Background: Nab-paclitaxel and gemcitabine have demonstrated a survival benefit over gemcitabine alone in advanced pancreatic cancer (PDA). This study aimed to investigate the clinical, biological, and imaging effects of the regimen in patients with operable PDA.
Methods: Patients with operable PDA received two cycles of nab-paclitaxel and gemcitabine before surgical resection. FDG-PET and CA19.9 tumour marker levels were used to measure clinical activity. Effects on tumour stroma were determined by endoscopic ultrasound (EUS) elastography. The collagen content and architecture as well as density of cancer-associated fibroblasts (CAFs) were determined in the resected surgical specimen and compared with a group of untreated and treated with conventional chemoradiation therapy controls. A co-clinical study in a mouse model of PDA was conducted to differentiate between the effects of nab-paclitaxel and gemcitabine.

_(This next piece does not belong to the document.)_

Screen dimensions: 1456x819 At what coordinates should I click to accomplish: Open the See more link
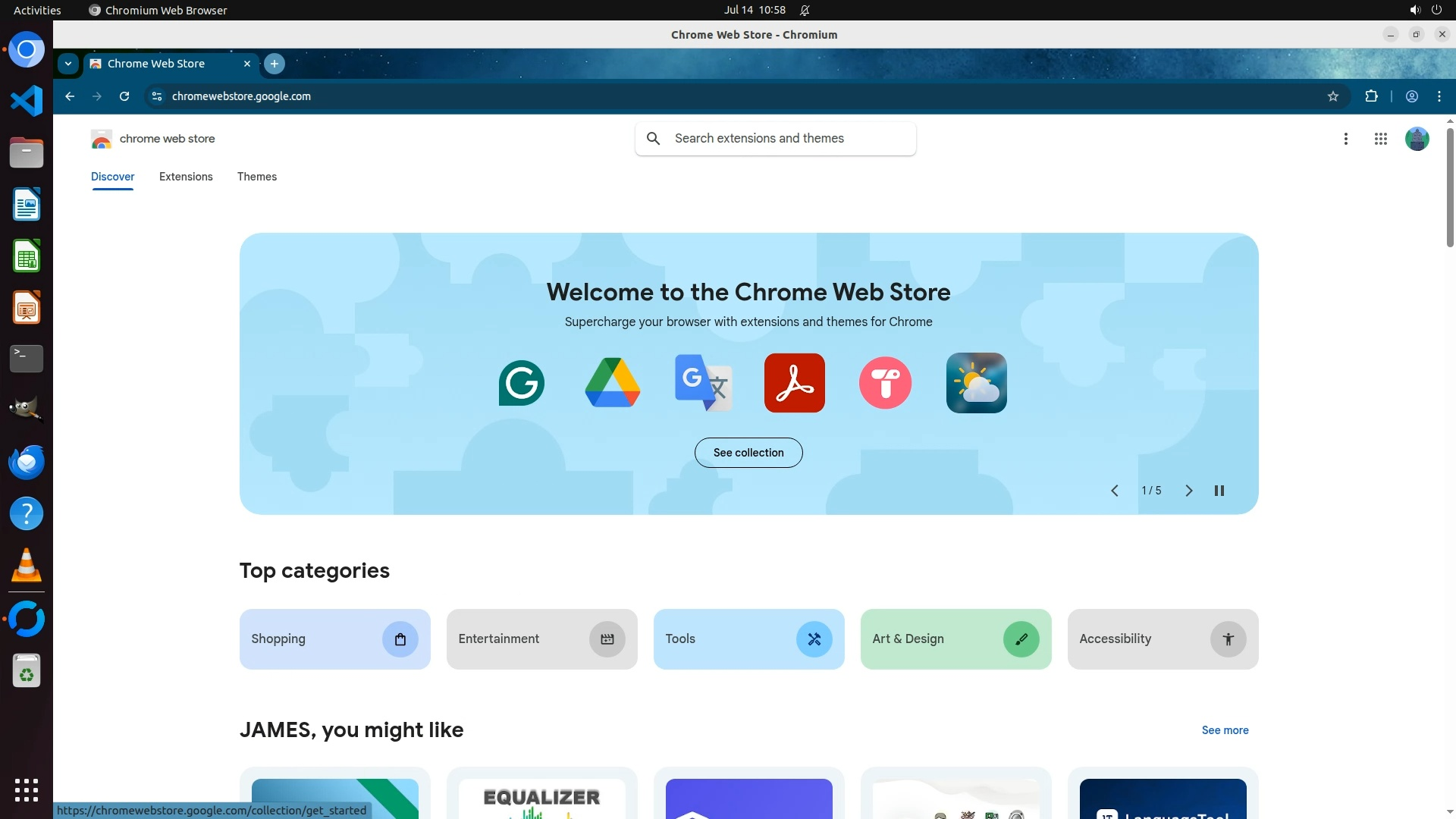point(1225,730)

Results: A total of 16 patients were enrolled. Treatment resulted in significant antitumour effects with 50% of patients achieving a >75% decrease in circulating CA19.9 tumour marker and a response by FDG-PET. There was also a significant decrement in tumour stiffness as measured by EUS elastography. Seven of 12 patients who completed treatment and were operated had major pathological regressions. Analysis of residual tumours showed a marked disorganised collagen with a very low density of CAF, which was not observed in the untreated or conventionally treated control groups. The preclinical co-clinical study showed that these effects were specific of nab-paclitaxel and not gemcitabine.
Conclusion: These data suggest that nab-paclitaxel and gemcitabine decreases CAF content inducing a marked alteration in cancer stroma that results in tumour softening. This regimen should be studied in patients with operable PDA.